It's not often that The New York Times uses the word bonkers in a headline, but it did the other day. The headline read “‘A Perfect Positive Storm’: Bonkers Dollars for Big Tech.”
Here's what makes this so
interesting. We get that the pandemic changed how people are living their lives. They were trapped in their apartments and were ordering more stuff, so you can understand how Amazon, for example, did
well. But as the Times reports, the combined revenue of Amazon, Apple, Alphabet, Microsoft and Facebook is about $1.2 trillion -- a 25% increase year-over-year.
Twenty-five percent added -- and not just for Apple or Amazon, but all of them. So the question becomes, how much of this is due to the pandemic -- and how much of this is the new normal? It's a question that matters because if, in fact, the big digital tech companies have collectively eaten 25% more this year than in years past, and they're going to continue to do so, then that means we're talking about a very different economy going forward.
It also changes the playing field in important ways. First, all of the debates in Congress about legislating big tech become much more timely and much harder to defend against when you're sitting on piles of cash. That isn't to say that the big tech companies won't deploy busloads full of lobbyists to try and influence how any legislation comes down. You can already see Facebook doing as much by saying, "we're in favor of legislation as long as it benefits us."
The other looming challenge on the horizon is Biden's multi-trillion-dollar hunger for new revenue in the form of getting big companies -- tech, in particular -- to stop shipping all of their cash overseas, and in the process avoiding U.S. taxes.
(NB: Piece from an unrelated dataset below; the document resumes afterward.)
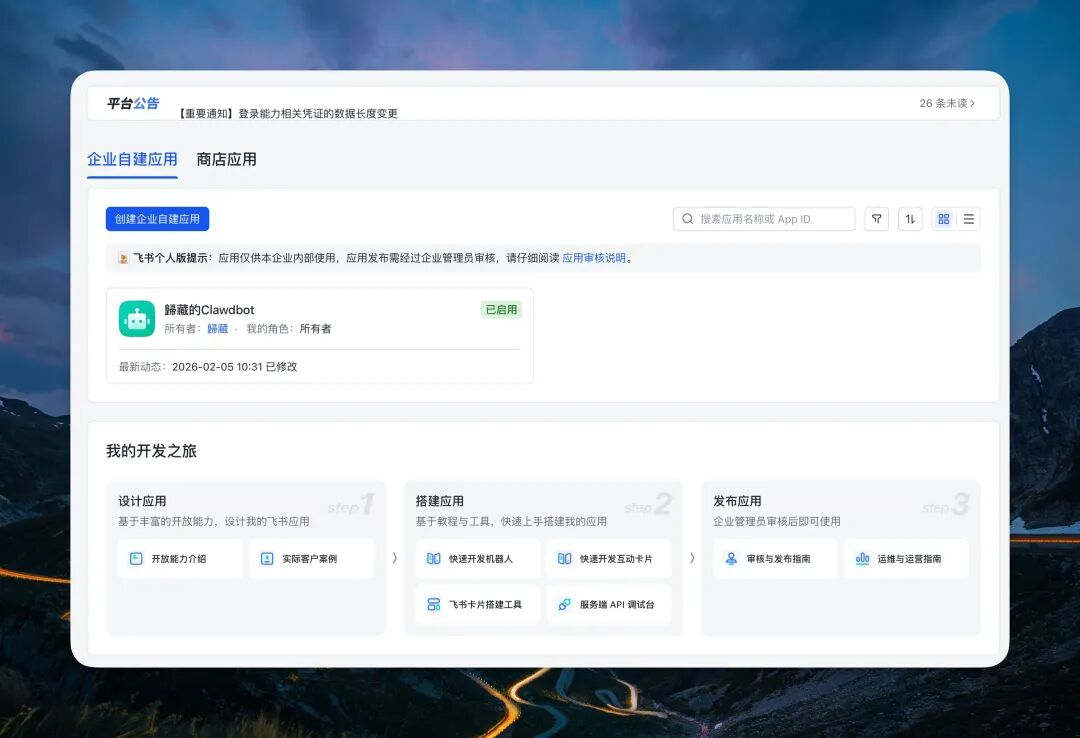Click the 运维与运营指南 chart icon

click(x=862, y=558)
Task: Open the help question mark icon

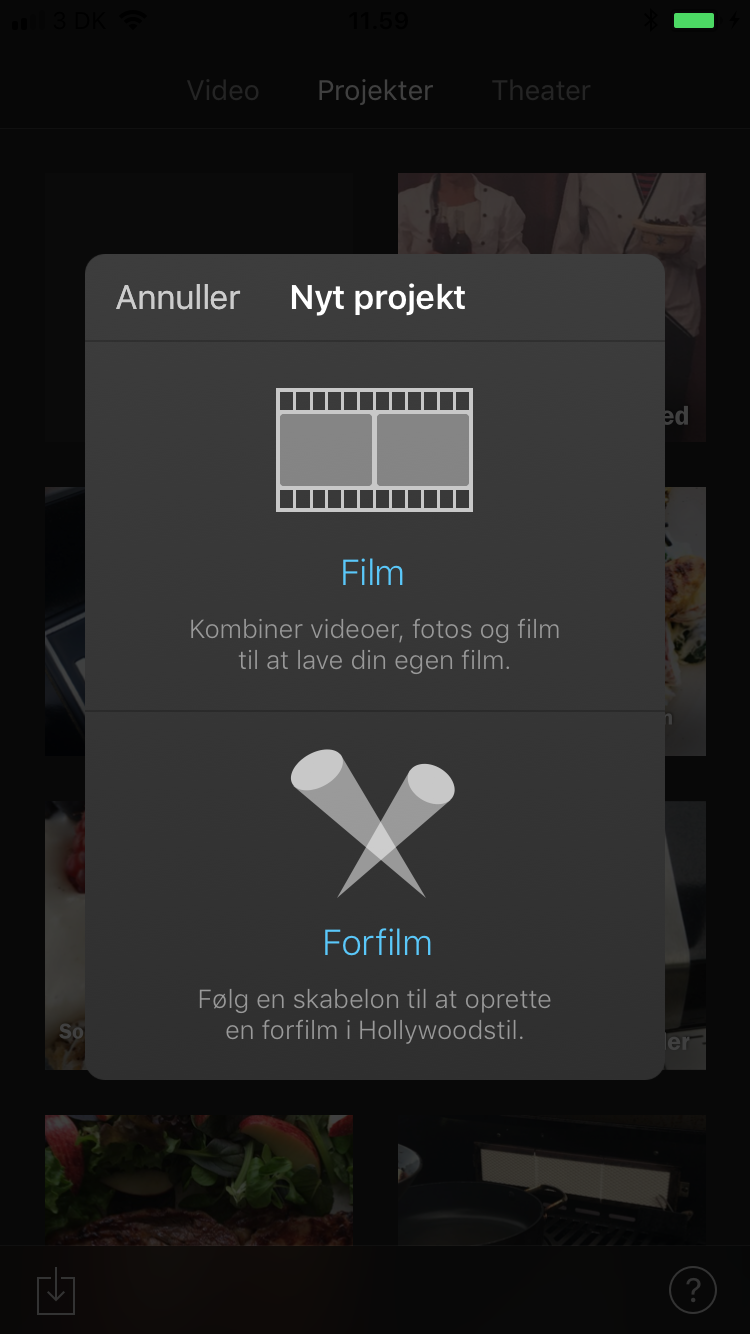Action: click(692, 1289)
So if you're a big tech company, the huge year that you just rang up is good news in the near term -- and invites both legislators and the taxman to come calling, bringing the need to defend being massively "bonkers" profitable.
Now certainly, a pandemic is going to be responsible for some of those profits, and the big tech players need to be cautiously optimistic since they know Wall Street expects the endless upward trajectory of profits is gonna be hard to match or beat this year.
But I wouldn't be so sure that next year won't be this good or better. The hybrid
office is here to stay, and this year lots of new consumers have learned about work-from-home tech, as well as new ways to move expenses into the online arena. Perhaps most interesting is how much of
that new spending revenue went to advertising. In a year, that many thought might be slow, advertising turned out to be critically important, which makes Apple's new battle over tracking and web
advertising all the more interesting.
But the point is that this year as difficult as it was, and as many people who are either furloughed or lost their jobs, the big tech players profited mightily -- even as they trimmed expenses for employee travel.
2020 will go down in history as the year big tech bloomed. Now, all we have to do is wait and see how they perform in 2021. Because that's going to mean something significant no matter what the outcome.